Remove duplicates in tabular data having high cardinality and degree | Optimized Approach
If you’re into IT or related business, then at least once in a lifetime you come across a situation where you deal with tabular data having redundancy and you need to remove it.
The below approach is based on SQL which can be analogically transferred to Excel and other traditional(or upcoming) RDBMS.
The cynosure -> How to remove duplicates?
Let’s assume there are 4 columns – A, B, C, D in a table TABLE1 and you need to find the redundancy on the basis of B and C.
So we can approach it with either group by or partitioning our data on the basis of B and C i.e.
- using group by
SELECT B, C, COUNT(*) AS CNT FROM TABLE1 GROUP BY B, C HAVING CNT>1; - using partition
SELECT *, ROW_NUMBER() OVER (PARTITION BY B, C) as RN FROM TABLE1 WHERE RN>1; - There are many other solutions like using Common Table Expressions, SSIS package, etc but those are not generalized approaches.

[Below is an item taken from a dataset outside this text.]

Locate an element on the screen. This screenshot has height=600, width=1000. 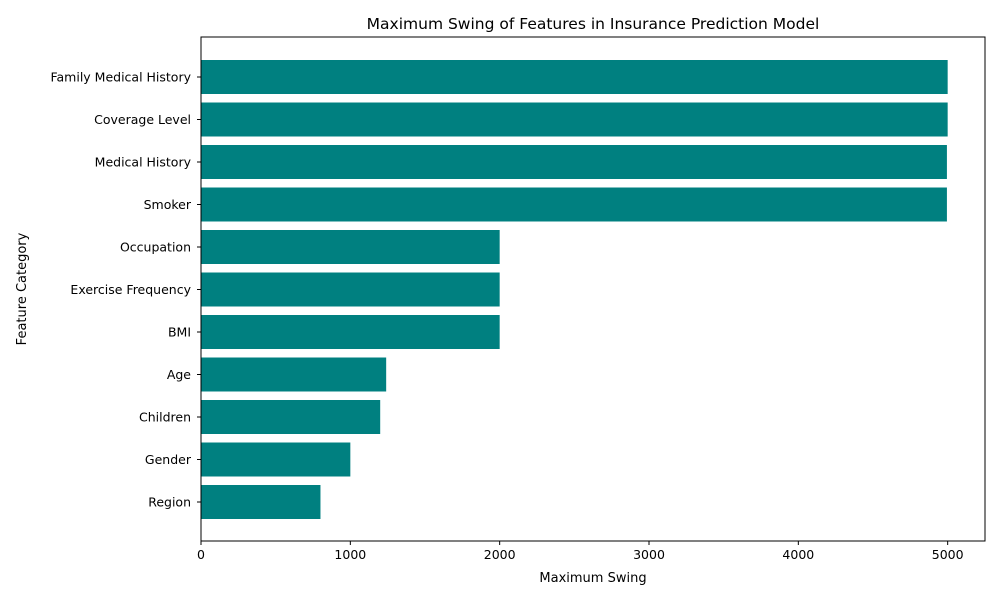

Now, think of a use-case where you have huge cardinality(say 100 million rows) and degree(say 1500 columns) and you need to consider at least 100 columns for the redundancy.
Grouping or Partitioning on the basis of a huge number of columns will be a non-optimized approach as these methods work great up to 5-7 columns(depending upon the cardinality).
If the cardinality is huge, it might go under execution for hours!
Think of an approach where you can convert all of those columns into a single column.
Yes, you’re right – HASHING.
SQL Server has a built-in function called HashBytes to support data hashing.
HashBytes ( ‘ALGO’, { @input | ‘input’ } )
ALGO = MD2 | MD4 | MD5 | SHA | SHA1 | SHA2_256 | SHA2_512
Note: For hashing, sequence of input matters!
The hash functions produce the same output for the same inputs and that too within a specified length of characters(so your long paragraphs are also covered under redundancy).
If you design your DDL query like
create table db_name.TABLE1(
A VARCHAR(1000),
B VARCHAR(1000),
C VARCHAR(1000),
D VARCHAR(1000),
HashValue as hashbytes (‘SHA1’, concat_ws(‘_’, A, B, C, D)) persisted);
Using “persisted” is helpful here – it specifies that the database engine will physically store the computed values in the table, and update the values when any other columns on which the computed column depends are updated. Moreover, if you apply index on the column it would become more efficient.
Now group by(or partitioning) on a single column will be faster than applying on multiple columns.